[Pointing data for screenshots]

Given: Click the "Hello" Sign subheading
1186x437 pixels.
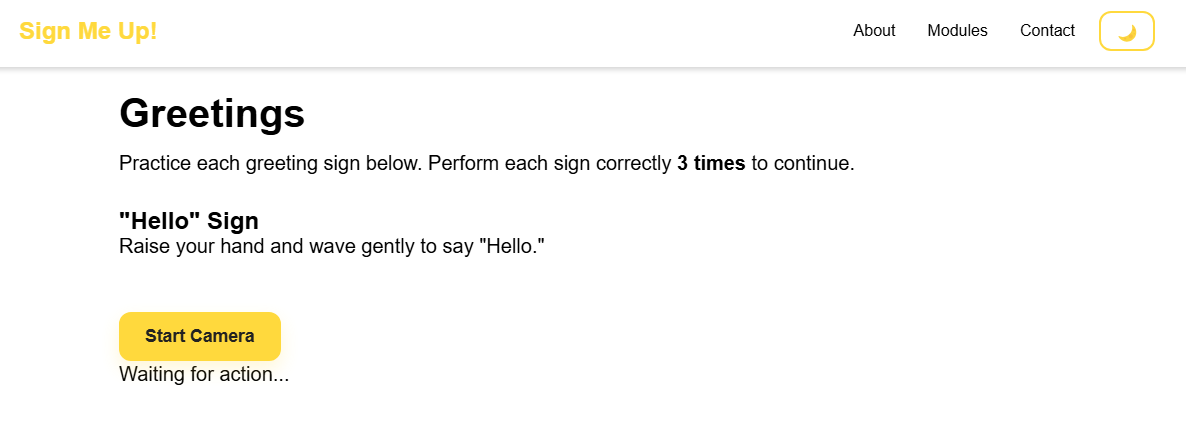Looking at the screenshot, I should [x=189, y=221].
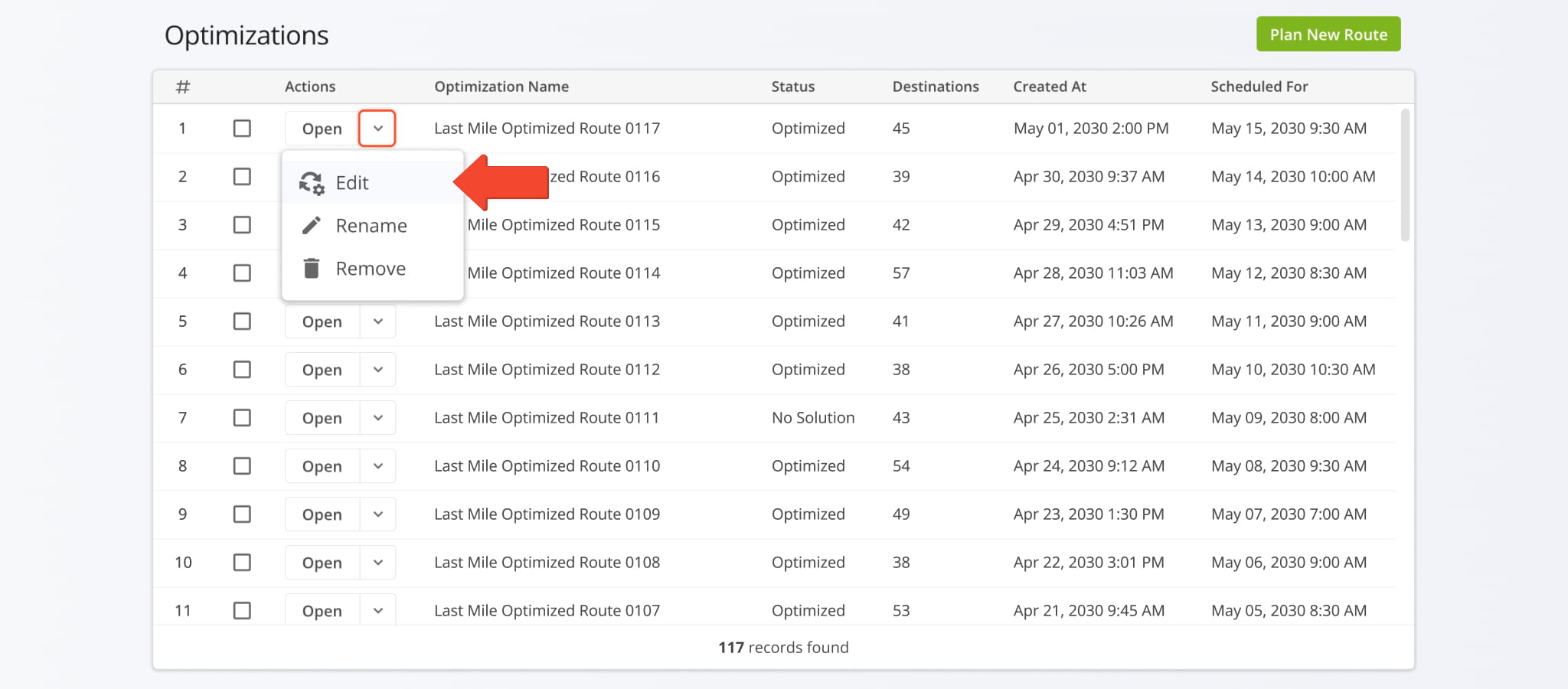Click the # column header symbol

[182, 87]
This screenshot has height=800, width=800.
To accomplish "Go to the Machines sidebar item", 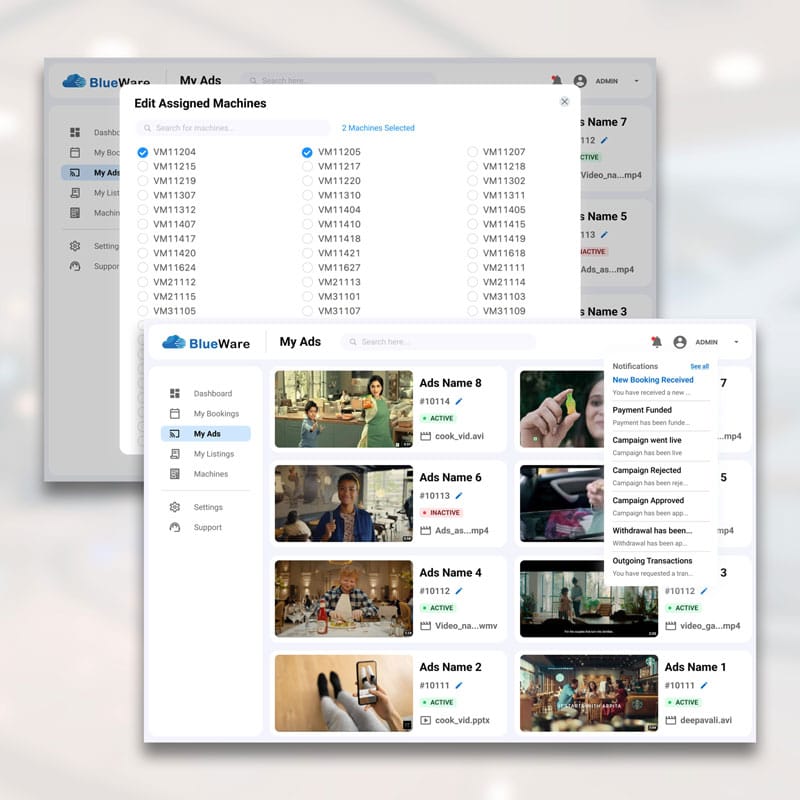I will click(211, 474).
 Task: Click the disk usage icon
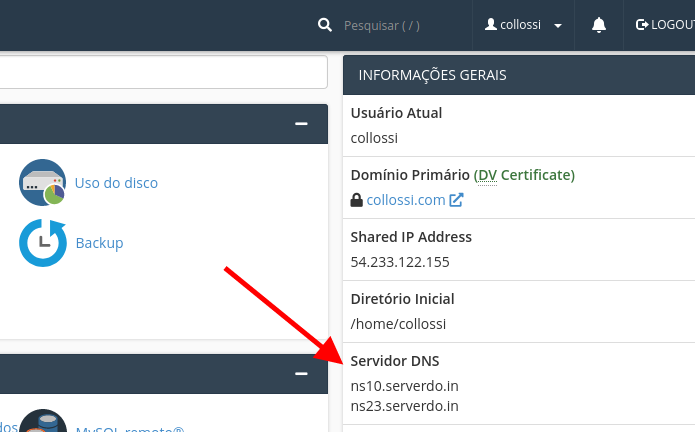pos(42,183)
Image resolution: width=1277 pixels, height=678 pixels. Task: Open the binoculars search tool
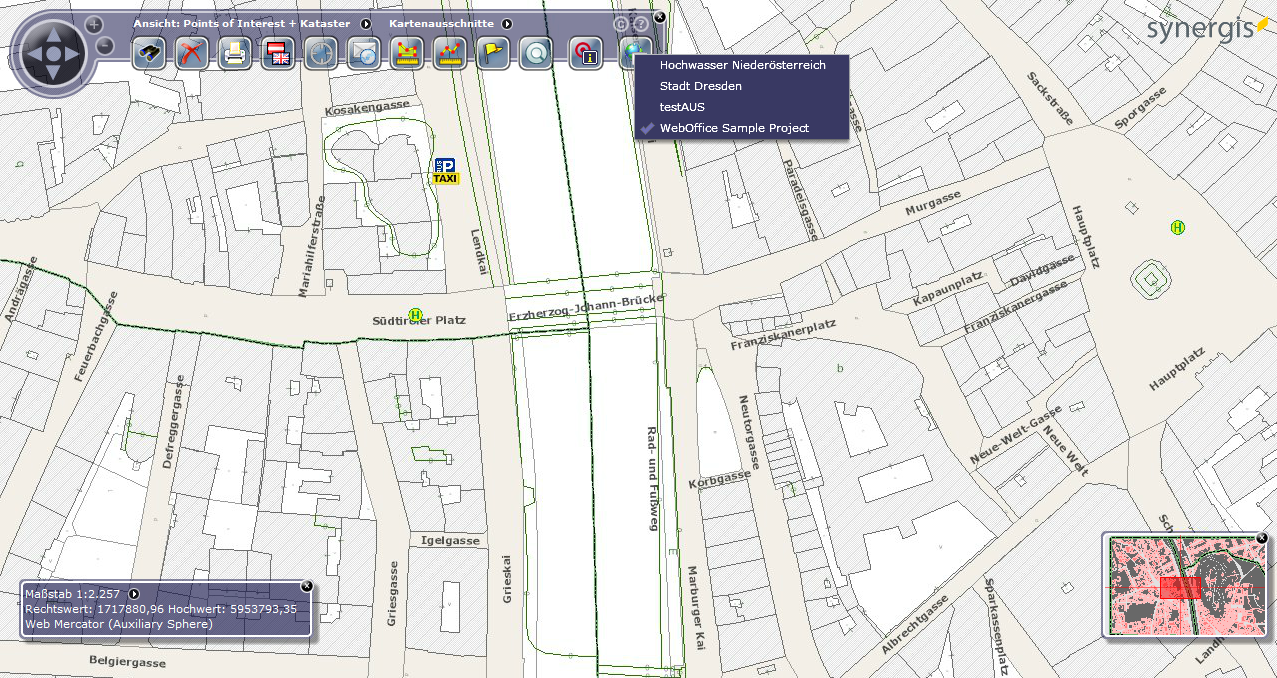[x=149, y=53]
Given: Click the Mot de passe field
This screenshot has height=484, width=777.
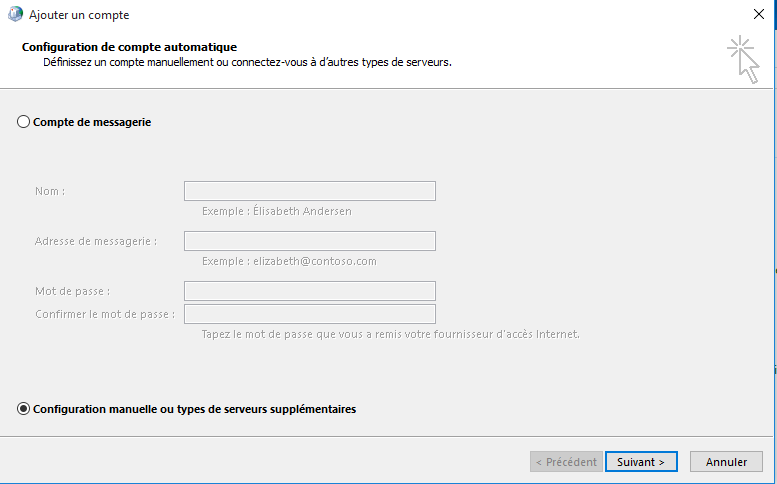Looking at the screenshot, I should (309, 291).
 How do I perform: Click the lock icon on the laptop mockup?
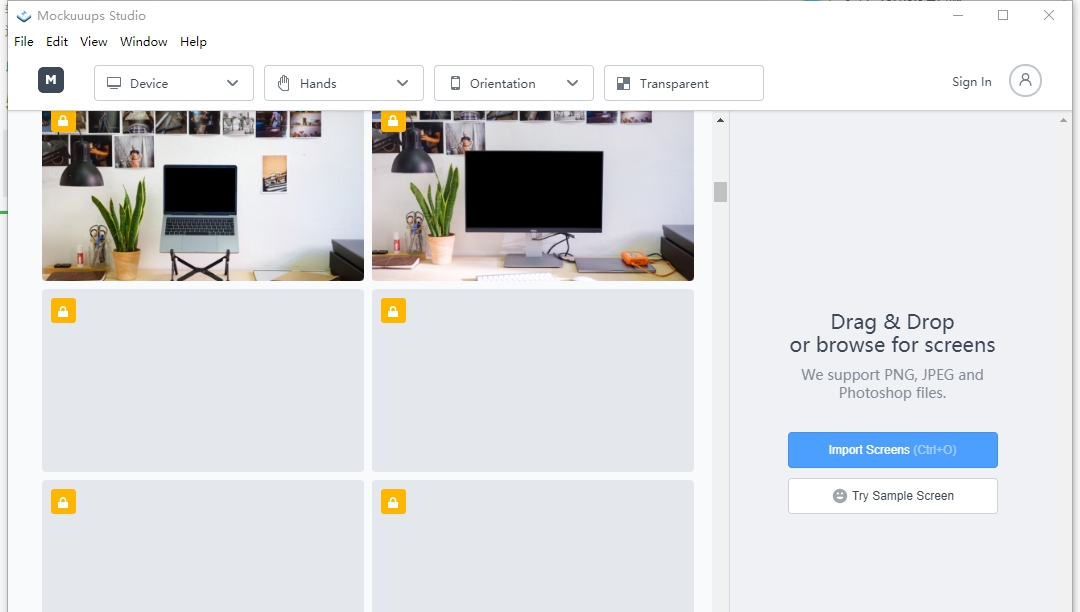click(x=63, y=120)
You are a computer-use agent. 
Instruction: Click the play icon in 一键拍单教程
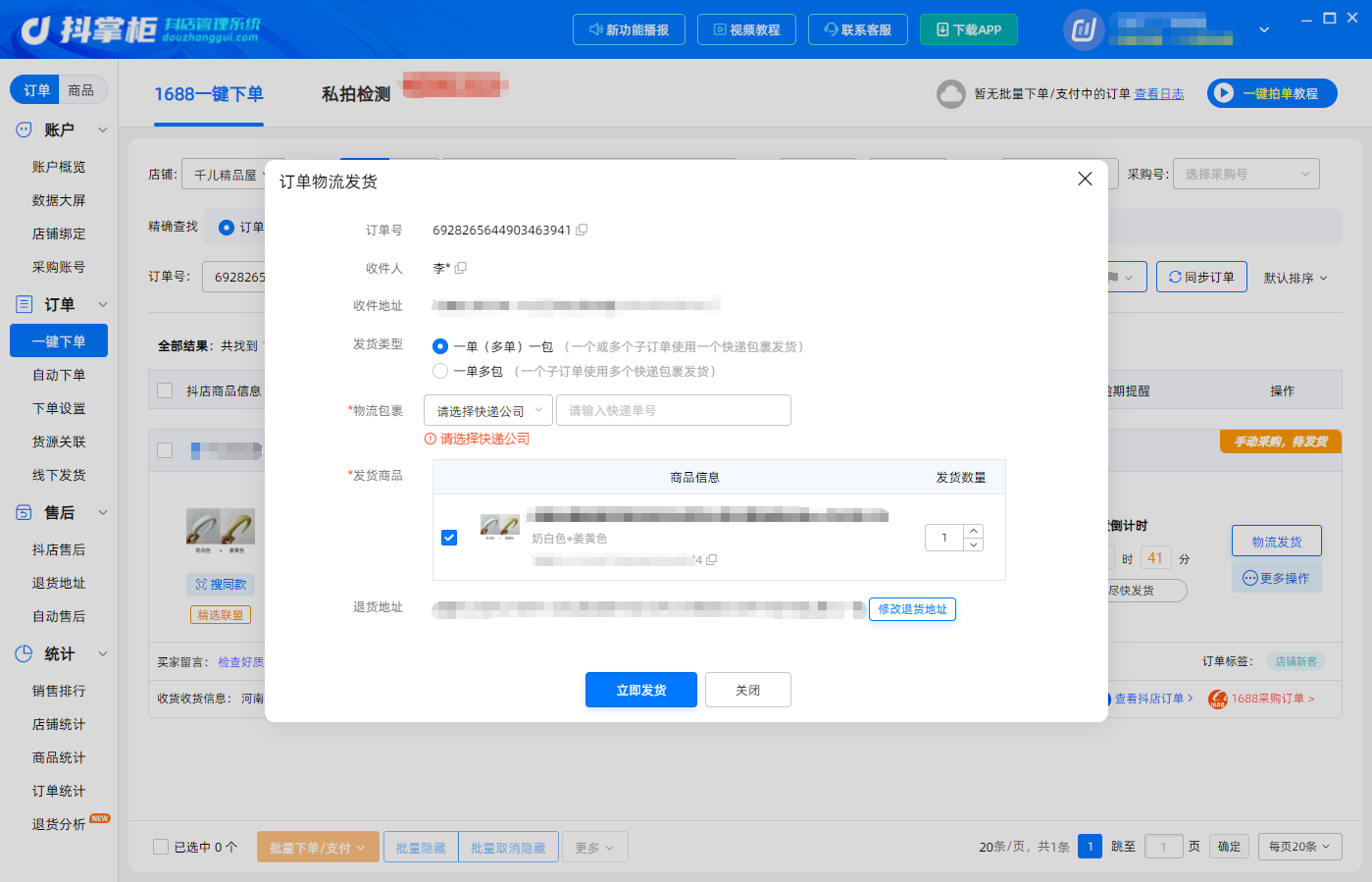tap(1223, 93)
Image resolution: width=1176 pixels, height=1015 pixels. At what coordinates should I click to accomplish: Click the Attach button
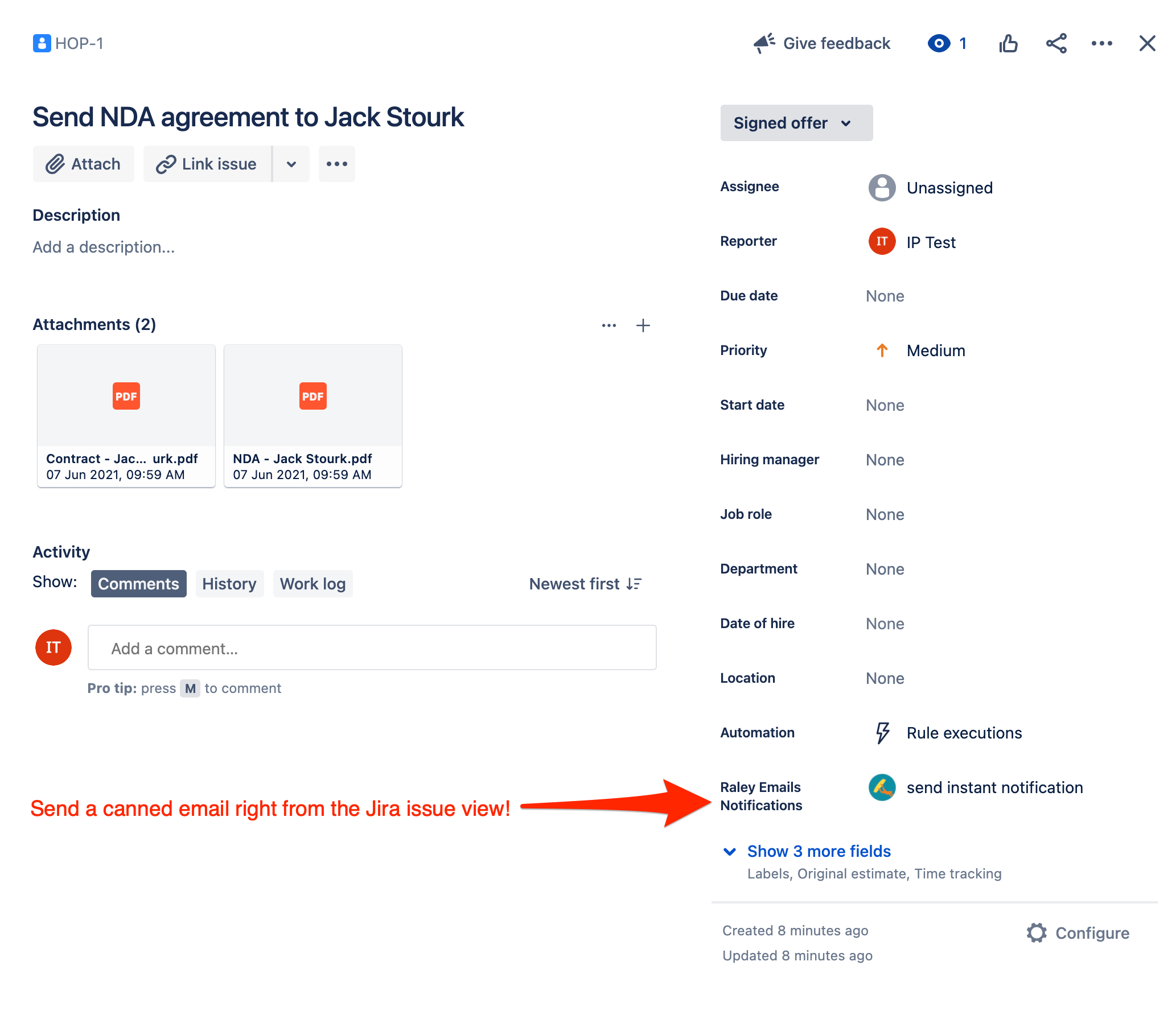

REQUIRED TASK: Report how many lines of the rows above contain the string "This", with case counting. Give only the number.

FINAL ANSWER: 2